À l'opposé, en Europe, c'est la naturalisation des aliments et des coutumes qui prédomine. De nombreux Européens ont un réfrigérateur qui est presque de la même dimension qu'un four à micro-ondes et l'achat local s'effectue chaque jour à différents points de service. Cette pratique est devenue une habitude pour beaucoup. Bref, c'est le jour et la nuit, alors il n'est pas surprenant que certains soient mal à l'aise avec un accord entre les deux continents.

Or, le plus récent délai imposé par la Belgique et les Wallons n'a rien à voir avec le Canada. L'image et la réputation de l'Europe dépendent de cet accord.

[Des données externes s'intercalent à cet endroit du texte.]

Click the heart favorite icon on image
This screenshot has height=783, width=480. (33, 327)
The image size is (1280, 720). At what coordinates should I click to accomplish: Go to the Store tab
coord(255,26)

Dans ce dossier, le Canada n'est qu'un acteur insignifiant, comparativement aux États-Unis. Pour l'Europe, c'est peut-être sa dernière chance de montrer qu'elle est en mesure de s'organiser. Puis, sur le plan économique, le Canada représentera un marché intéressant pour quelques filières européennes qui ont des stocks de produits élevés en raison des embargos russes des dernières années.

Par ailleurs, l'accord canado-européen est d'une importance capitale pour le Canada. En effet, pour les filières bovines et porcines, les occasions sont réelles. Mais, pour ce qui est du système de quotas et de tarifs douaniers exorbitants et de la gestion de l'offre, l'accord symbolisait le début d'une nouvelle ère.

Si on ouvre nos frontières à des fromages fins européens, notre filière laitière devra redéfinir et établir une nouvelle feuille de route afin d'assurer son avenir. D'ailleurs, certains transformateurs tels que Saputo, Agropur et même Gay Lea, en Ontario, ont déjà ajusté leur stratégie en raison de la ratification éventuelle de l'accord. Quant à la production, c'est pratiquement l'inertie, et les producteurs s'inquiètent. Une réforme de la gestion de l'offre, qui mise sur une compétitivité accrue, soutiendrait davantage le secteur, et l'accord canado-européen est le motif dont les producteurs ont besoin.

Ainsi, il ne faut pas oublier que, derrière les réalités alambiquées du secteur agroalimentaire, se trouvent les acteurs qui représentent les deux camps. L'intransigeance et surtout l'inexpérience du gouvernement Trudeau à titre de négociateur d'accord commercial crèvent les yeux et il devient primordial qu'une ratification de l'accord amène une nouvelle approche.